DOHx

Clinical data
- Other names: 2,5-Dimethoxy-4-hexylamphetamine; 2,5-Dimethoxy-4-n-hexylamphetamine; 4-Hexyl-2,5-dimethoxyamphetamine; DOHx; DOHX; DOHE
- Drug class: Serotonin 5-HT_{2} receptor modulator; Serotonin receptor antagonist
- ATC code: None;

Identifiers
- IUPAC name 1-(4-hexyl-2,5-dimethoxyphenyl)propan-2-amine;
- CAS Number: 125903-45-9;
- PubChem CID: 44265170;
- ChemSpider: 23108583;
- ChEMBL: ChEMBL268890;

Chemical and physical data
- Formula: C_{17}H_{29}NO_{2}
- Molar mass: 279.424 g·mol^{−1}
- 3D model (JSmol): Interactive image;
- SMILES CCCCCCC1=CC(=C(C=C1OC)CC(C)N)OC;
- InChI InChI=1S/C17H29NO2/c1-5-6-7-8-9-14-11-17(20-4)15(10-13(2)18)12-16(14)19-3/h11-13H,5-10,18H2,1-4H3; Key:NICYQFWHLYLNFE-UHFFFAOYSA-N;

= 2,5-Dimethoxy-4-hexylamphetamine =

2,5-Dimethoxy-4-hexylamphetamine (DOHx or DOHE) is a non-hallucinogenic serotonin receptor modulator of the phenethylamine, amphetamine, and DOx families.

==Pharmacology==
===Pharmacodynamics===
DOHx has shown the highest affinity for the serotonin 5-HT_{2A} and 5-HT_{2C} receptors of any other assessed DOx drug in multiple studies. In one study, its affinities for the human serotonin 5-HT_{2} receptors were 0.1 nM for the 5-HT_{2A} receptor, 30 nM for the 5-HT_{2B} receptor, and 0.7 nM for 5-HT_{2C} receptor. In the case of the serotonin 5-HT_{2A} receptor, this was 6- to 14-fold higher than DOB, DOI, and DOC and was 9-fold higher than DOPR. In another study, DOHx showed 25-fold higher affinity for the serotonin 5-HT_{2A} receptor than DOM or DOET, 23- to 28-fold higher affinity than DOPR and DOBU, and 2.8-fold higher affinity than DOAM. Conversely, it showed only slightly higher or roughly the same affinity for the receptor relative to DOCT (2.5 nM vs. 3.0 nM, respectively).
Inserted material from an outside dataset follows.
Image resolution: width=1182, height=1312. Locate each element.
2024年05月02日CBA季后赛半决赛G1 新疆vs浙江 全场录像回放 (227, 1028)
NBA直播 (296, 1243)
In contrast to many other DOx drugs, DOHx, as well as related drugs like DOCT, have been found to act as serotonin 5-HT_{2} receptor antagonists rather than as an agonists, and hence would not be expected to be serotonergic psychedelics. In accordance, DOHx, DOCT, and other related drugs do not produce DOM-like effects in rodent drug discrimination tests. DOHx has also been assessed and found to act as a silent antagonist of the serotonin 5-HT_{2B} receptor (E_{max} = 0%).

==Chemistry==
DOHx is part of the series of 4-alkylated DOx drugs that includes DOM (methyl), DOET (ethyl), DOPR (propyl), DOBU (butyl), and DOAM (amyl/pentyl), with DOHx having a hexyl substitution and hence the longest alkyl chain of the preceding drugs. Following DOHx in the series are DOHP (heptyl) and then DOCT (octyl).

===Synthesis===
The chemical synthesis of DOHx has been described.

==History==
DOHx was first described in the scientific literature by Richard Glennon and colleagues by 1989.

==Society and culture==
===Legal status===
====Canada====
DOHx is a controlled substance in Canada under phenethylamine blanket-ban language.